** BEGIN **
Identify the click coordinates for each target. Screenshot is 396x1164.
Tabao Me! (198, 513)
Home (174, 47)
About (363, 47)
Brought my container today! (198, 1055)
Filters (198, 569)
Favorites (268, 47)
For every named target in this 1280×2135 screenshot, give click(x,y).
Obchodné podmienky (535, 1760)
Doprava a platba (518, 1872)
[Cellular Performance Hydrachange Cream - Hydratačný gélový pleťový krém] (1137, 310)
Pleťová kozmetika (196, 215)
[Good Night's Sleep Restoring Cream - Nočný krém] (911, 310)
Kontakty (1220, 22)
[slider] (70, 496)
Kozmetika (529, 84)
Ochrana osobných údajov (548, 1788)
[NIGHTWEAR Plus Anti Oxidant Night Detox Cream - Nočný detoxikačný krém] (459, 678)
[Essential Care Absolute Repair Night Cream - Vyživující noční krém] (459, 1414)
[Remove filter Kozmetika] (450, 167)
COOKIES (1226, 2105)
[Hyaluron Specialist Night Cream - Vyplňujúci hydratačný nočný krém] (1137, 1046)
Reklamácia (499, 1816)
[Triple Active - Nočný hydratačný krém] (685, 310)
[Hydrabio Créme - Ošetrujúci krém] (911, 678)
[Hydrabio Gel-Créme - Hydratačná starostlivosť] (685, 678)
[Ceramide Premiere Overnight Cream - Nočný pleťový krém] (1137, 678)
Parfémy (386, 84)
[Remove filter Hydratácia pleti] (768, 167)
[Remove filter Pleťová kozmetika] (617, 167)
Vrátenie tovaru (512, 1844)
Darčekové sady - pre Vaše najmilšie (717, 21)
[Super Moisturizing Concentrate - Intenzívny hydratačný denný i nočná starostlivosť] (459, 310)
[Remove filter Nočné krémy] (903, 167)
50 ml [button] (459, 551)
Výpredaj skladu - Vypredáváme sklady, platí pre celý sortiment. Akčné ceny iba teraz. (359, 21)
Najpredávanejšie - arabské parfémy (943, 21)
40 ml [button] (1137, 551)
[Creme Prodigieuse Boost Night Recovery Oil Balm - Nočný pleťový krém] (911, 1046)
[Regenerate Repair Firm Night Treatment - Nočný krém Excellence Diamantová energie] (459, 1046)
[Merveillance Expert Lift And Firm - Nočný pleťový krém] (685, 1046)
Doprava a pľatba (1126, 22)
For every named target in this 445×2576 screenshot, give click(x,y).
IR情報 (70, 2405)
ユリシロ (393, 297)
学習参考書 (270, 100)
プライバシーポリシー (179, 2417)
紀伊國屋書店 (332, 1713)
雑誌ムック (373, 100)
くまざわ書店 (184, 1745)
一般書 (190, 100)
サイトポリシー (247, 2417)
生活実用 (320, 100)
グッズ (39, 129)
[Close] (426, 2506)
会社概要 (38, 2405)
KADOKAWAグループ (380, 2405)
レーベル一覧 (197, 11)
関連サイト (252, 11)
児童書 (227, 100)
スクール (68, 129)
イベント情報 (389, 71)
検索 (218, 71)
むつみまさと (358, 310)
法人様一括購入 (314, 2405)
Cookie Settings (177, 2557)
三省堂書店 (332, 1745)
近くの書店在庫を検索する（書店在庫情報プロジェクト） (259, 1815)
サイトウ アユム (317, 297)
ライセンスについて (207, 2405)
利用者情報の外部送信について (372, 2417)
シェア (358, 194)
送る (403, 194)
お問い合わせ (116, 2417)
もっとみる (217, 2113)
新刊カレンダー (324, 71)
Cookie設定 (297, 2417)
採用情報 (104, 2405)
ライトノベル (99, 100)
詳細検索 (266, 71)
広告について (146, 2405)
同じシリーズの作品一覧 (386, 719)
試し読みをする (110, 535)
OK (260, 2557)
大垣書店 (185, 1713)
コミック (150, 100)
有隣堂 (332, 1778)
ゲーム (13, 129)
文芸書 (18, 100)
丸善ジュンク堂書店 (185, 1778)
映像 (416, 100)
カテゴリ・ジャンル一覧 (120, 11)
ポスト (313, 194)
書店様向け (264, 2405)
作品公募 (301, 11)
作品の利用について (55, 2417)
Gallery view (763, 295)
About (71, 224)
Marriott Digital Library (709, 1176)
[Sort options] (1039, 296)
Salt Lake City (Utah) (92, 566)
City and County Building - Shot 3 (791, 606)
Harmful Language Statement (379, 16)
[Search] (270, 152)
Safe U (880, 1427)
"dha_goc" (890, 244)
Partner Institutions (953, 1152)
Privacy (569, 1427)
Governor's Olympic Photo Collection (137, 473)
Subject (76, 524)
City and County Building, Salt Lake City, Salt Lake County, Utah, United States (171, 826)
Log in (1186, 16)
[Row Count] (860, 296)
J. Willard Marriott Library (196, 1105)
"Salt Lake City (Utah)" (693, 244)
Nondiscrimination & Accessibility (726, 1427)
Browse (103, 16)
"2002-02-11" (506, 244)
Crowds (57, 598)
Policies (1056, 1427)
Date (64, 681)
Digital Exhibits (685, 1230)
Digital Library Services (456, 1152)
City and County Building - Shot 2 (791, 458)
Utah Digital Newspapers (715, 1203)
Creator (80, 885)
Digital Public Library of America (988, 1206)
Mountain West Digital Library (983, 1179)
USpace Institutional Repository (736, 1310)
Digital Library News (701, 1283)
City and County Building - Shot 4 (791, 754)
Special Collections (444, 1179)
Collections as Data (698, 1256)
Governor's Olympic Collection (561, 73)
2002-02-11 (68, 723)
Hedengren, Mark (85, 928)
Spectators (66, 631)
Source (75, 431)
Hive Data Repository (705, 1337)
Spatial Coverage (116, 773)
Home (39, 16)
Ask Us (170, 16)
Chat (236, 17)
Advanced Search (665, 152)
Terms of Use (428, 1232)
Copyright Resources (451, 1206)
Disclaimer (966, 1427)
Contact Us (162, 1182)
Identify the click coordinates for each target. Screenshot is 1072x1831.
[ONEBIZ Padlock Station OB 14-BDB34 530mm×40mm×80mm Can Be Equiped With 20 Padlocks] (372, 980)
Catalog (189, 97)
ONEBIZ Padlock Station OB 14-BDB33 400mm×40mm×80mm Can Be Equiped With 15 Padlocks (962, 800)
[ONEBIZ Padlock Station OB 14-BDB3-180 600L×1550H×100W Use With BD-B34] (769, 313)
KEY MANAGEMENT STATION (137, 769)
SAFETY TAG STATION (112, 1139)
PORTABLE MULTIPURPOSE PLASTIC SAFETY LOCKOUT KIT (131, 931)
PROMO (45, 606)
** END **
## Exercise
Render all of the records above as a JSON list of strings, one string per line, leaving out any blank lines.

## Answer to the problem
[
  "Identify the click coordinates for each target. Screenshot is 396x1164.",
  "Tabao Me! (198, 513)",
  "Home (174, 47)",
  "About (363, 47)",
  "Brought my container today! (198, 1055)",
  "Filters (198, 569)",
  "Favorites (268, 47)",
  "For every named target in this 1280×2135 screenshot, give click(x,y).",
  "Obchodné podmienky (535, 1760)",
  "Doprava a platba (518, 1872)",
  "[Cellular Performance Hydrachange Cream - Hydratačný gélový pleťový krém] (1137, 310)",
  "Pleťová kozmetika (196, 215)",
  "[Good Night's Sleep Restoring Cream - Nočný krém] (911, 310)",
  "Kontakty (1220, 22)",
  "[slider] (70, 496)",
  "Kozmetika (529, 84)",
  "Ochrana osobných údajov (548, 1788)",
  "[NIGHTWEAR Plus Anti Oxidant Night Detox Cream - Nočný detoxikačný krém] (459, 678)",
  "[Essential Care Absolute Repair Night Cream - Vyživující noční krém] (459, 1414)",
  "[Remove filter Kozmetika] (450, 167)",
  "COOKIES (1226, 2105)",
  "[Hyaluron Specialist Night Cream - Vyplňujúci hydratačný nočný krém] (1137, 1046)",
  "Reklamácia (499, 1816)",
  "[Triple Active - Nočný hydratačný krém] (685, 310)",
  "[Hydrabio Créme - Ošetrujúci krém] (911, 678)",
  "[Hydrabio Gel-Créme - Hydratačná starostlivosť] (685, 678)",
  "[Ceramide Premiere Overnight Cream - Nočný pleťový krém] (1137, 678)",
  "Parfémy (386, 84)",
  "[Remove filter Hydratácia pleti] (768, 167)",
  "[Remove filter Pleťová kozmetika] (617, 167)",
  "Vrátenie tovaru (512, 1844)",
  "Darčekové sady - pre Vaše najmilšie (717, 21)",
  "[Super Moisturizing Concentrate - Intenzívny hydratačný denný i nočná starostlivosť] (459, 310)",
  "[Remove filter Nočné krémy] (903, 167)",
  "50 ml [button] (459, 551)",
  "Výpredaj skladu - Vypredáváme sklady, platí pre celý sortiment. Akčné ceny iba teraz. (359, 21)",
  "Najpredávanejšie - arabské parfémy (943, 21)",
  "40 ml [button] (1137, 551)",
  "[Creme Prodigieuse Boost Night Recovery Oil Balm - Nočný pleťový krém] (911, 1046)",
  "[Regenerate Repair Firm Night Treatment - Nočný krém Excellence Diamantová energie] (459, 1046)",
  "[Merveillance Expert Lift And Firm - Nočný pleťový krém] (685, 1046)",
  "Doprava a pľatba (1126, 22)",
  "For every named target in this 445×2576 screenshot, give click(x,y).",
  "IR情報 (70, 2405)",
  "ユリシロ (393, 297)",
  "学習参考書 (270, 100)",
  "プライバシーポリシー (179, 2417)",
  "紀伊國屋書店 (332, 1713)",
  "雑誌ムック (373, 100)",
  "くまざわ書店 (184, 1745)",
  "一般書 (190, 100)",
  "サイトポリシー (247, 2417)",
  "生活実用 (320, 100)",
  "グッズ (39, 129)",
  "[Close] (426, 2506)",
  "会社概要 (38, 2405)",
  "KADOKAWAグループ (380, 2405)",
  "レーベル一覧 (197, 11)",
  "関連サイト (252, 11)",
  "児童書 (227, 100)",
  "スクール (68, 129)",
  "イベント情報 (389, 71)",
  "検索 (218, 71)",
  "むつみまさと (358, 310)",
  "法人様一括購入 (314, 2405)",
  "Cookie Settings (177, 2557)",
  "三省堂書店 (332, 1745)",
  "近くの書店在庫を検索する（書店在庫情報プロジェクト） (259, 1815)",
  "サイトウ アユム (317, 297)",
  "ライセンスについて (207, 2405)",
  "利用者情報の外部送信について (372, 2417)",
  "シェア (358, 194)",
  "送る (403, 194)",
  "お問い合わせ (116, 2417)",
  "もっとみる (217, 2113)",
  "新刊カレンダー (324, 71)",
  "Cookie設定 (297, 2417)",
  "採用情報 (104, 2405)",
  "ライトノベル (99, 100)",
  "詳細検索 (266, 71)",
  "広告について (146, 2405)",
  "同じシリーズの作品一覧 (386, 719)",
  "試し読みをする (110, 535)",
  "OK (260, 2557)",
  "大垣書店 (185, 1713)",
  "コミック (150, 100)",
  "有隣堂 (332, 1778)",
  "ゲーム (13, 129)",
  "文芸書 (18, 100)",
  "丸善ジュンク堂書店 (185, 1778)",
  "映像 (416, 100)",
  "カテゴリ・ジャンル一覧 (120, 11)",
  "ポスト (313, 194)",
  "書店様向け (264, 2405)",
  "作品公募 (301, 11)",
  "作品の利用について (55, 2417)",
  "Gallery view (763, 295)",
  "About (71, 224)",
  "Marriott Digital Library (709, 1176)",
  "[Sort options] (1039, 296)",
  "Salt Lake City (Utah) (92, 566)",
  "City and County Building - Shot 3 (791, 606)",
  "Harmful Language Statement (379, 16)",
  "[Search] (270, 152)",
  "Safe U (880, 1427)",
  "\"dha_goc\" (890, 244)",
  "Partner Institutions (953, 1152)",
  "Privacy (569, 1427)",
  "Governor's Olympic Photo Collection (137, 473)",
  "Subject (76, 524)",
  "City and County Building, Salt Lake City, Salt Lake County, Utah, United States (171, 826)",
  "Log in (1186, 16)",
  "[Row Count] (860, 296)",
  "J. Willard Marriott Library (196, 1105)",
  "\"Salt Lake City (Utah)\" (693, 244)",
  "Nondiscrimination & Accessibility (726, 1427)",
  "Browse (103, 16)",
  "\"2002-02-11\" (506, 244)",
  "Crowds (57, 598)",
  "Policies (1056, 1427)",
  "Date (64, 681)",
  "Digital Exhibits (685, 1230)",
  "Digital Library Services (456, 1152)",
  "City and County Building - Shot 2 (791, 458)",
  "Utah Digital Newspapers (715, 1203)",
  "Creator (80, 885)",
  "Digital Public Library of America (988, 1206)",
  "Mountain West Digital Library (983, 1179)",
  "USpace Institutional Repository (736, 1310)",
  "Digital Library News (701, 1283)",
  "City and County Building - Shot 4 (791, 754)",
  "Special Collections (444, 1179)",
  "Collections as Data (698, 1256)",
  "Governor's Olympic Collection (561, 73)",
  "2002-02-11 (68, 723)",
  "Hedengren, Mark (85, 928)",
  "Spectators (66, 631)",
  "Source (75, 431)",
  "Hive Data Repository (705, 1337)",
  "Spatial Coverage (116, 773)",
  "Home (39, 16)",
  "Ask Us (170, 16)",
  "Chat (236, 17)",
  "Advanced Search (665, 152)",
  "Terms of Use (428, 1232)",
  "Copyright Resources (451, 1206)",
  "Disclaimer (966, 1427)",
  "Contact Us (162, 1182)",
  "Identify the click coordinates for each target. Screenshot is 1072x1831.",
  "[ONEBIZ Padlock Station OB 14-BDB34 530mm×40mm×80mm Can Be Equiped With 20 Padlocks] (372, 980)",
  "Catalog (189, 97)",
  "ONEBIZ Padlock Station OB 14-BDB33 400mm×40mm×80mm Can Be Equiped With 15 Padlocks (962, 800)",
  "[ONEBIZ Padlock Station OB 14-BDB3-180 600L×1550H×100W Use With BD-B34] (769, 313)",
  "KEY MANAGEMENT STATION (137, 769)",
  "SAFETY TAG STATION (112, 1139)",
  "PORTABLE MULTIPURPOSE PLASTIC SAFETY LOCKOUT KIT (131, 931)",
  "PROMO (45, 606)"
]